TEXT BLOCK:
════════════════════

Three libraries dominate open-source INT4 LLM quantization in 2026. bitsandbytes (Tim Dettmers), AutoAWQ, AutoGPTQ. They make different trade-offs in quality, speed, and deployment story. Knowing which one fits your stack avoids the 'we tried INT4 and it was worse' anti-result.
bitsandbytes — easy QLoRA
Used by Hugging Face Transformers via load_in_4bit. NF4 quantization. Native PyTorch ops; works on Ampere+. Best for: QLoRA fine-tuning, exploratory work. Worst for: production serving (slower than AWQ/GPTQ at inference).
AutoAWQ — production inference
AWQ algorithm with optimized kernels (Marlin on Ampere+). Best-in-class inference speed in 2026. Supported in vLLM, SGLang, TensorRT-LLM. Best for: production deployment. Slight quality lead over GPTQ on most benchmarks.
AutoGPTQ — mature, broad model support
GPTQ algorithm. Slightly slower than AWQ at inference. Broader model architecture coverage (handles unusual architectures more reliably). Mature; first to support new model releases.
Picking
Fine-tuning: bitsandbytes (QLoRA recipe). Serving the result: AutoAWQ (recompile to AWQ format for production). New model just released: AutoGPTQ first, AutoAWQ when caught up. Memory-only constraint: any of the three.
Common gotchas
Quantizing on one machine, serving on another with different hardware: kernel compatibility. Calibration data choice changes quality more than algorithm. AWQ models can't be merged with adapters without dequantization first.

════════════════════

TASKS TO PERFORM:
1. Copy out the part of the INT4 quantization overview that begins at the words "bitsandbytes — easy" and stops after "new model releases.".
2. Answer these questions from the INT4 quantization overview:
(a) What quantization does bitsandbytes use?
(b) Which kernels does AutoAWQ use on Ampere+?
(c) What must happen to AWQ models before they can be merged with adapters?
3. List every framework that the INT4 quantization overview says supports AutoAWQ.

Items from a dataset
════════════════════

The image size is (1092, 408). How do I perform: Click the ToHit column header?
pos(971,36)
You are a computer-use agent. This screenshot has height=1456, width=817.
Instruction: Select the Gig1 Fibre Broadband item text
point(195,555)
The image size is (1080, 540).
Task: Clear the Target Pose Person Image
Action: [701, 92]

════════════════════

YOUR WRITTEN ANSWERS:
1.
bitsandbytes — easy QLoRA
Used by Hugging Face Transformers via load_in_4bit. NF4 quantization. Native PyTorch ops; works on Ampere+. Best for: QLoRA fine-tuning, exploratory work. Worst for: production serving (slower than AWQ/GPTQ at inference).
AutoAWQ — production inference
AWQ algorithm with optimized kernels (Marlin on Ampere+). Best-in-class inference speed in 2026. Supported in vLLM, SGLang, TensorRT-LLM. Best for: production deployment. Slight quality lead over GPTQ on most benchmarks.
AutoGPTQ — mature, broad model support
GPTQ algorithm. Slightly slower than AWQ at inference. Broader model architecture coverage (handles unusual architectures more reliably). Mature; first to support new model releases.

2.
(a) NF4 quantization.
(b) Marlin.
(c) Dequantization.

3.
vLLM
SGLang
TensorRT-LLM